As can be seen, the increase has been dramatic; both in terms of the number of cases recorded (a 46 percent increase) as well the number of deaths (an 85 percent increase). In fact, since the passage of Hurricane Sandy, the death rate has increased as well, from 0.7 percent to 1 percent. While still much lower than the death rate in the immediate aftermath of the outbreak of cholera, this is nevertheless a worrying sign. As Dr. Juan Carlos Gustavo Alonso of the Pan American Health Organization noted after Sandy, the west department, which includes most of the remaining 370,000 IDPs, has seen the greatest increase in cases. In fact, according to MSPP data, since Sandy, over 37 percent of all cases were in Port-au-Prince, which includes Carrefour, Cité Soleil, Delmas, Kenscoff, Petion Ville, Port-au-Prince, and Tabarre. Given the declining humanitarian services in the camps, and the fact that funding for cholera is now running out, the increase in the capital is especially worrisome. Additionally, Sandy crippled the cholera response infrastructure in the country, destroying 61 cholera treatment units.

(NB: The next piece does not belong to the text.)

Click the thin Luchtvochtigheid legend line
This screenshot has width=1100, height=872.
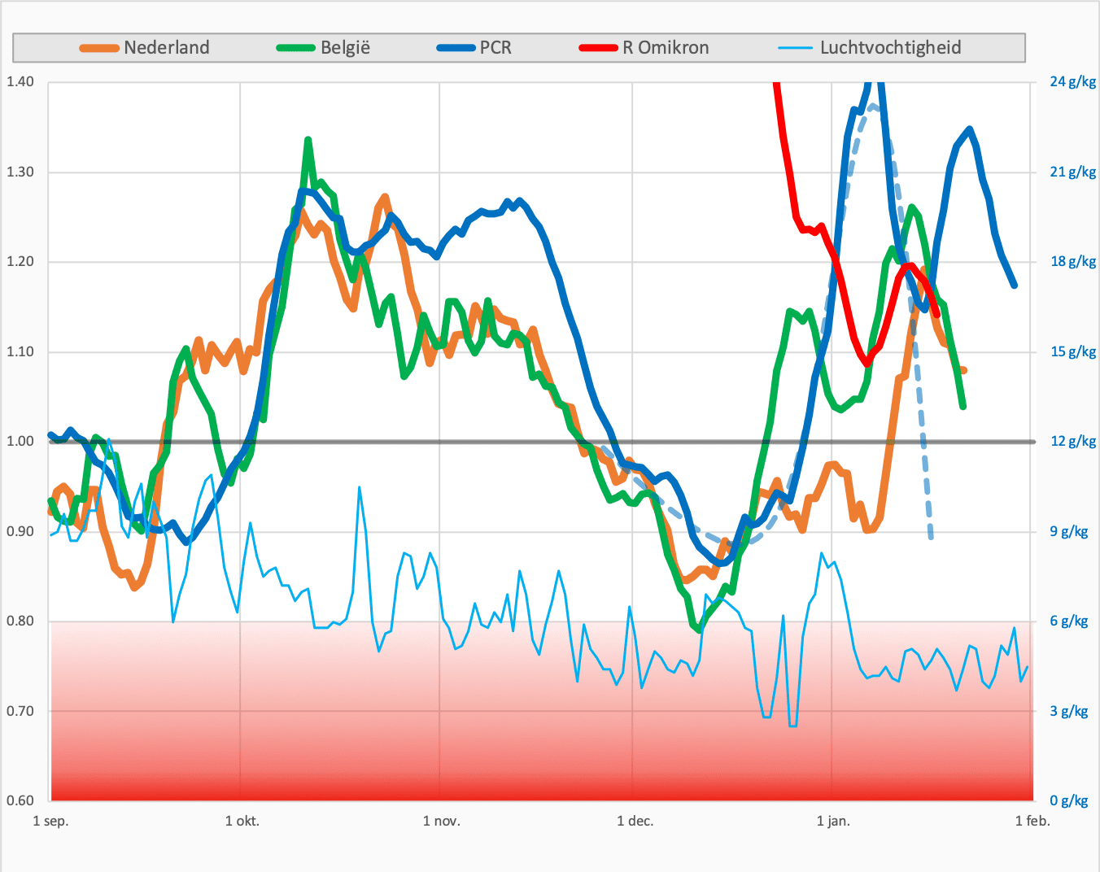coord(795,48)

Since its introduction into Haiti by UN troops in October 2010, cholera has now killed at least 7,699 people and sickened over 615,000 more. Last year, Haiti recorded more cholera cases than the rest of the world combined. As has been pointed out previously, these are likely underestimates, as the MSPP cholera data is often lacking reports from many areas.

In recent weeks, a number of op-eds and editorials have been written calling on the UN to take responsibility for the introduction of the disease. Last week CEPR Co-Director Mark Weisbrot wrote in The Guardian:

If Haiti were any other country in this hemisphere, a human-created disaster of this proportion would be a big international scandal and everyone would know about it. Not to mention the institution responsible for inflicting this damage – in this case, the UN – would be held accountable. At the very least, they would have to get rid of the epidemic.

In this case, getting rid of the epidemic could be easily accomplished. Cholera is transmitted mainly through drinking water that is contaminated by the deadly bacteria. To get rid of it, you need to create an infrastructure where people have clean drinking water and adequate sanitation. The Pan American Health Organization estimates that this would cost about $1bn for Haiti. In fact, that is close to what the UN has been spending in just one year to keep its 10,000 troops in the country.

The UN is still denying its responsibility, despite studies published by the New England Journal of Medicine, the Centers for Disease Control and Prevention, and even by the UN itself (pdf) tracking the origin of Haiti’s cholera bacteria to UN soldiers. A study by a team of 15 scientists last year produced even more conclusive evidence, using whole genome sequence typing and two other methods that matched the cholera strain in Haiti to a sample from Nepal that was taken at the time that the Nepalese UN troops arrived in the country.

In short, there is proof beyond reasonable doubt that the UN mission is responsible for bringing this disease to Haiti.

Adding their voices to the growing chorus calling for the UN to take responsibility was the Boston Globe editorial board and the Director of the International Human Rights Clinic at Western New England University School of Law, Lauren Carasik.